I have lots of picks there as most of the companies I am in are guiding anywhere from 10-25% sequential growth but growing at a multiple of that. The power of compounding takes over from there.

ATON might be my pick. ATON raised guidance from 20% to 25% sequential growth last quarter and that is still sandbagging. Using realistic assumptions in the near-term and street assumptions starting in the Dec Qtr out, 2001 CY EPS go from $.91 (source: Robertson), don't know consensus as they are a June fiscal) to $1.40 (source: Wizard for next 2 quarters and Robertson sequential growth & operating margins thereafter).




To: NotNeiderhoffer who wrote (32)5/24/2000 11:06:00 AM
From: Wizard  Respond to of 499
 
by the way, Ariba and i2 are butt-kicking companies already. i2 has been screaming about inefficiencies in the supply chain while Jeff Bezos was still crunching numbers at DE Shaw and long before Jack Welch 'got it.'

I see an emerging i2 type of company in Agile Software (AGIL) now, a company I have started buyind aggressively since the lock-up came off. This company is enabling collaboration in key supply chains and has Lucent and Dell pushing hard to install MyAgile throughout their supplier bases. AGIL reports after close today and we should start to see the benefits of hiding revenue for many quarters (at some point, the dam bursts). If current NASDAQ trends continue, it won't matter of course but someday, fundamentals will drive stocks again.



To: NotNeiderhoffer who wrote (32)5/25/2000 8:01:00 AM
From: Trader Dave  Read Replies (1) | Respond to of 499
 
NN,

As you know, Bulldozer is making me get much more circumspect about what I post on the public portion of these threads.
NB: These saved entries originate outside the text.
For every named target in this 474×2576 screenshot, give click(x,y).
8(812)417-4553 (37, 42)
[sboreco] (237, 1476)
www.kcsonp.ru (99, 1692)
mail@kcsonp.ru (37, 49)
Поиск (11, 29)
Some people think our portfolio is composed of what we post on and that's no longer true, we don't post on any new names.

Here's the big issue, one of the big prime brokerage shops I know well went out with around $100 million in margin calls yesterday alone. I'm wondering how widespread excess leverage is in the hedge fund environment and how many speculative funds will shut down after this quarter?

I think you're associated with another major prime brokerage player, let me know if you can nose around about the rate of failure.

Same question for you Wiz, I don't know what prime brokerage you guys have tight relationships with, but I think I might know.